Sensitivity analysis for mercury over Europe

(Yelva Roustan, Marc Bocquet)

A chemical mechanism devoted to atmospheric mercury has been implemented to model its fate and transport over Europe. Adjoint techniques, relying on the linearity in the species concentrations of the model, have been developed to perform sensitivity analysis for an area limited domain. These techniques allow to quantify in a convenient way the different contributions to a given modeled measurement. Because of the backward point of view (specific to adjoint methods), sensitivities of this measurement with respect to emissions, boundary conditions and initial conditions can be obtained in a single run. The modeled measurement may typically be an air concentration but also a dry, a wet or a total deposition flux. Its spatial and temporal definition allow for different applications. An especially interesting one concerns transboundaries pollution issues.


sensitivities
Sensitivity to emissions of the mercury annual average modeled air concentration measurement. Application to transboundaries pollution issues for Germany (a), France (b) and the Czech Republic (c). In the case of the Czech Republic examples of monthly averaged sensitivities are also given to demonstrate the intra-year variability of the sensitivity ((d), (e) and (f)).

Reference:

  1. Sensitivity analysis for mercury over Europe.
    Roustan Y. and Bocquet M., 2006, Journal of Geophysical Research, Vol. 111, D14304


Inverse modelling for mercury over Europe

(Yelva Roustan, Marc Bocquet)

The sensitivity analysis previously performed reveals the appreciable influence of the boundary conditions on the modeled ground measurement of gaseous mercury. Inverse modelling can help to constrain the forcing fields and then help to improve the predicted mercury concentrations. The adjoint solutions computed to carry out the sensitivity analysis relate explicitly the modeled measurements to the forcing fields. They may be employed to perform the inversion of the boundary conditions. Several inversions are made, with a simple chemical mechanism and a more complex one, taking into account or not the intra-annual variability of the boundary conditions.
retro_new
Monthly averaged ground measurement of gaseous mercury (in ng.m-3) at four EMEP sites for the year 2001. The observations data of the first two stations are used for the assimilation process.

The inverse modelling of the boundary conditions give interesting results.

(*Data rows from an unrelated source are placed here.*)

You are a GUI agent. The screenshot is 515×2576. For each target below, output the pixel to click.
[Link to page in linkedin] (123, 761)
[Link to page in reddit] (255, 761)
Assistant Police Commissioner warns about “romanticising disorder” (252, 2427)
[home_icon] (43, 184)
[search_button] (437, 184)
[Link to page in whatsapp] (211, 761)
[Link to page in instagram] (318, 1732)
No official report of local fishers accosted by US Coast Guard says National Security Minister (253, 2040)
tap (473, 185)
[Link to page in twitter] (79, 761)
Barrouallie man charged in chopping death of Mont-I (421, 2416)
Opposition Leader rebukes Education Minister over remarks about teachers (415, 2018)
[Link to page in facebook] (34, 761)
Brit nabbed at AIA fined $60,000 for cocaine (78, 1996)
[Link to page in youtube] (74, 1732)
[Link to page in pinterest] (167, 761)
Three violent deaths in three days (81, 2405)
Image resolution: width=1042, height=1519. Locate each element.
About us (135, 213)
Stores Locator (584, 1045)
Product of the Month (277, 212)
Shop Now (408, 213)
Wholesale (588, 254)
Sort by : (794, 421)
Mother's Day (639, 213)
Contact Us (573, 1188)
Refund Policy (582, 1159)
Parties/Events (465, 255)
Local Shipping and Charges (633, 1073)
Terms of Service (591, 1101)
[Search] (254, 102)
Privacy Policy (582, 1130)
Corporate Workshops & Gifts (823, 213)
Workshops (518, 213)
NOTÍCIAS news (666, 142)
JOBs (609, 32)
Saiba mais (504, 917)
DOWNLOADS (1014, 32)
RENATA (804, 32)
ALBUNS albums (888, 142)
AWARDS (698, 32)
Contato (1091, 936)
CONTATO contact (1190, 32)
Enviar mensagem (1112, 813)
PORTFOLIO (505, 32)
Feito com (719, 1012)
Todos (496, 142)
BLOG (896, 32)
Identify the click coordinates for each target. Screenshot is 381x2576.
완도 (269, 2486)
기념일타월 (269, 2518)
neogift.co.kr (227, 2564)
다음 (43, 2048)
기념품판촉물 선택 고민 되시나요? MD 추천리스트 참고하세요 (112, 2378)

However inverse modelling of mercury emissions is much more difficult due to the small number of monitoring stations.


Reference:

  1. Inverse modelling for mercury over Europe
    Roustan Yelva and Marc Bocquet, Atmos. Chem. Phys., 6, 1-14, 2006


Data assimilation for air quality forecast (part of INRIA's ADOQA project)

(Lin Wu, Vivien Mallet, Marc Bocquet, Bruno Sportisse)

The objective is to evaluate the performance of different data assimilation schemes for atmospheric chemistry-transport models (CTM). Due to the highly-nonlinear and non-chaotic nature of the CTMs, the conclusion of this comparison study is not obvious. The software structure of Polyphemus, a platform for air quality modeling, makes it possible to implement and compare diverse data assimilation methods in the same experimental settings. Both sequential and variational methods are under investigations. Preliminary codes for EnKF and RRSQRT are ready, and we are now working on the 4D-Var schemes. Comparison results will be at hand in the near future. The following figures are reference ozone concentrations over Europe, and the assimilation results of EnKF and RRSQRT.


reference run
enkf
rrsqrt






Top-left: Reference run.
Top-right: Assimilation results using EnKF.
Bottom-left: Assimilation results using RRSQRT.